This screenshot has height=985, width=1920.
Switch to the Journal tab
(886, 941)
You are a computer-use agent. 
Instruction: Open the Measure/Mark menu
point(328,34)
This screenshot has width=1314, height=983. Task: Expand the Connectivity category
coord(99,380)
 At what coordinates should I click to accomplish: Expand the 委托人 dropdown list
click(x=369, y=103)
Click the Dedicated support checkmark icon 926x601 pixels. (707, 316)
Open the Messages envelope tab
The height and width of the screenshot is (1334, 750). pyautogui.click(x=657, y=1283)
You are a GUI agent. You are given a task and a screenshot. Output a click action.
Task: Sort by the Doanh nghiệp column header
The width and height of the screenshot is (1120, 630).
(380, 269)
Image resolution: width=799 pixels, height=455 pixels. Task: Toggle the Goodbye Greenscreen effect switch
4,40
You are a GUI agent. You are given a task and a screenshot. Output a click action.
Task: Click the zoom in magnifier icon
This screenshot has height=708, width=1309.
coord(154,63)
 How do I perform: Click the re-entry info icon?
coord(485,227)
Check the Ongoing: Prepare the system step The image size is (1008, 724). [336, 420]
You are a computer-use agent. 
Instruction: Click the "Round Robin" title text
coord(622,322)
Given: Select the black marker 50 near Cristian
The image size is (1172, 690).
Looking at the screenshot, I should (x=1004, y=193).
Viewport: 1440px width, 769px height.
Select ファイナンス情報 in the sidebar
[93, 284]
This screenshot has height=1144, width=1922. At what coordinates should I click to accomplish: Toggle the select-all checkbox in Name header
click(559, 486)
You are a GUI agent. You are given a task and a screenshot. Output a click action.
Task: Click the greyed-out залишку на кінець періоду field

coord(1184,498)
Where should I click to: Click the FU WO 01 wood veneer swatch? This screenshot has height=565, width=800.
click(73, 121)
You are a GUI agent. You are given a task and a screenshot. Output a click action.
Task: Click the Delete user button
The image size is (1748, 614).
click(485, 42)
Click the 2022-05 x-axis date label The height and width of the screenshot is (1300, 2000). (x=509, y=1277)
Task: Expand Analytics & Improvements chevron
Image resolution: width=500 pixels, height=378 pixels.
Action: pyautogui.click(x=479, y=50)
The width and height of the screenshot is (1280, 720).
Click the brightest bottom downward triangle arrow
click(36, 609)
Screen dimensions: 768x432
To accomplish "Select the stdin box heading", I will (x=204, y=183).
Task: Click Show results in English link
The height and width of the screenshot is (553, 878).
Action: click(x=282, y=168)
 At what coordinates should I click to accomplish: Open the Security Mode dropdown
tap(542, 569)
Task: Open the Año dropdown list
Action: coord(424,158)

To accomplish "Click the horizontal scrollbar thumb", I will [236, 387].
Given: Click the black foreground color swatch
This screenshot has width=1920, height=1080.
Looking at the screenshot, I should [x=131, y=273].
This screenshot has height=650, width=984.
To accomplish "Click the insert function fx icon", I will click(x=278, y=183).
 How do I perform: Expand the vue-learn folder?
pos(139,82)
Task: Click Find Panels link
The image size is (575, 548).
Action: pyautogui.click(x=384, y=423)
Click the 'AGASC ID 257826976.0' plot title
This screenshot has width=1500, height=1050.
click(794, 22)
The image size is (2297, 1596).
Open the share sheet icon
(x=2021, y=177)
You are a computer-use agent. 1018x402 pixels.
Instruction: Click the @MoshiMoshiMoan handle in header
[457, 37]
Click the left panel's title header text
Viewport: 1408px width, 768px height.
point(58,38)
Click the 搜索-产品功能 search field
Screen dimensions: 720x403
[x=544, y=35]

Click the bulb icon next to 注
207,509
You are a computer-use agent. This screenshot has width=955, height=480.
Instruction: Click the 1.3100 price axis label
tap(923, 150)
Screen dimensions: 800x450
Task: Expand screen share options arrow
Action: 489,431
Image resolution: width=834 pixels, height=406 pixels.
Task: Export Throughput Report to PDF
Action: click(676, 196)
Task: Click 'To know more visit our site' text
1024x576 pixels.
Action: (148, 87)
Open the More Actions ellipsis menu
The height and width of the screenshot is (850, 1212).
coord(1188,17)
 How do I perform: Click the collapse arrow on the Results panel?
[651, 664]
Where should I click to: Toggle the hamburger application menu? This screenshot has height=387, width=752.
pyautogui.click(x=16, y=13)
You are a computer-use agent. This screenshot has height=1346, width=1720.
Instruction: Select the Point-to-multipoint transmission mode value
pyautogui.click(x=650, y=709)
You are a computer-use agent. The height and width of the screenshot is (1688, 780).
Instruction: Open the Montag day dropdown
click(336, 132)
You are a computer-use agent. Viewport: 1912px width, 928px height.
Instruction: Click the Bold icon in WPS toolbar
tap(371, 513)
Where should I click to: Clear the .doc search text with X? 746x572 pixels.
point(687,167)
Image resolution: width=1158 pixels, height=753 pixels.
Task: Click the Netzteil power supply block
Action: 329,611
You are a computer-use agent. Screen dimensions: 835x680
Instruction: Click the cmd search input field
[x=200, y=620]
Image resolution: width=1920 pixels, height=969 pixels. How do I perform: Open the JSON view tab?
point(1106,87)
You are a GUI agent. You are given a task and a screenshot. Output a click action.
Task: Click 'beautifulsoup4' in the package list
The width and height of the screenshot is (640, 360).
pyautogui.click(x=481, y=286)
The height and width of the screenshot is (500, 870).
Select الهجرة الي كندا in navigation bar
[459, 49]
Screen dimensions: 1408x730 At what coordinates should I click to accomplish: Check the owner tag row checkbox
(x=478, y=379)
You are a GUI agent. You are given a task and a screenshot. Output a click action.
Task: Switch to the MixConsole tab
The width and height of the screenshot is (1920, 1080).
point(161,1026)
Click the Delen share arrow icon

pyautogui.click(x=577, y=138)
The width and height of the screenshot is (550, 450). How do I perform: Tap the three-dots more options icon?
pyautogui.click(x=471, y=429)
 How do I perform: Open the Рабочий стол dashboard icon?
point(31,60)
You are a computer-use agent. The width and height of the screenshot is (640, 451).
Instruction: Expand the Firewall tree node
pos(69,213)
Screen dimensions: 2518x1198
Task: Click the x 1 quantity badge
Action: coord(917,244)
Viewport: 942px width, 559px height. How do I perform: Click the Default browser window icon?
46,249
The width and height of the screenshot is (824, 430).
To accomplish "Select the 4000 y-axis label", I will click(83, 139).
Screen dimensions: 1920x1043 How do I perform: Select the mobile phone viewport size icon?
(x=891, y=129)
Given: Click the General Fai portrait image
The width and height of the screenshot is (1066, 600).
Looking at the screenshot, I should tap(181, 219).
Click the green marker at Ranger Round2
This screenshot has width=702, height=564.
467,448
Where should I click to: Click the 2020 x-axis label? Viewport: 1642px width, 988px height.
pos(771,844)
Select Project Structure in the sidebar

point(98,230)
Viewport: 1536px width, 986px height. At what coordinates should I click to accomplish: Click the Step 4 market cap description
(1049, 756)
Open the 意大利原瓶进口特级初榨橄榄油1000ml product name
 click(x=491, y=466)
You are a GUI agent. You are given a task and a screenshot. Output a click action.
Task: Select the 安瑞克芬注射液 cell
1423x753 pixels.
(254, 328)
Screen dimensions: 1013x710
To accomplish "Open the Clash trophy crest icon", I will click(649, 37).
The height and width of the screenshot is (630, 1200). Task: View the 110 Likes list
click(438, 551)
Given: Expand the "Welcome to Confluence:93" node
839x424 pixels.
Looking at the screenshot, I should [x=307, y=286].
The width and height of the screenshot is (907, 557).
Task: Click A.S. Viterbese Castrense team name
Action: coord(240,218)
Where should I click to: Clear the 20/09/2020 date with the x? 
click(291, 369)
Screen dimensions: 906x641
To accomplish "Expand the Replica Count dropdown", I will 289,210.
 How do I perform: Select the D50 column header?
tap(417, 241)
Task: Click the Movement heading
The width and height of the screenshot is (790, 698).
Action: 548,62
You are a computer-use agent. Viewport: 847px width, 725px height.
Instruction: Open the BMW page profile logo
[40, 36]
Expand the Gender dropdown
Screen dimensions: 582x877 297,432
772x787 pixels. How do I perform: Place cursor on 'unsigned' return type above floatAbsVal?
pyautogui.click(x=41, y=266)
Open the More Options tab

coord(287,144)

* * *

### WHAT YOU HAVE TO DO
Turn the rows from the line containing "Where should I click to: Clear the 20/09/2020" through the line containing "Screen dimensions: 582x877 297,432" into a numbered list, one line per item, with any blank lines dropped.

### RESPONSE TO THE TASK
1. Where should I click to: Clear the 20/09/2020 date with the x? 
2. click(291, 369)
3. Screen dimensions: 906x641
4. To accomplish "Expand the Replica Count dropdown", I will 289,210.
5.  How do I perform: Select the D50 column header?
6. tap(417, 241)
7. Task: Click the Movement heading
8. The width and height of the screenshot is (790, 698).
9. Action: 548,62
10. You are a computer-use agent. Viewport: 847px width, 725px height.
11. Instruction: Open the BMW page profile logo
12. [40, 36]
13. Expand the Gender dropdown
14. Screen dimensions: 582x877 297,432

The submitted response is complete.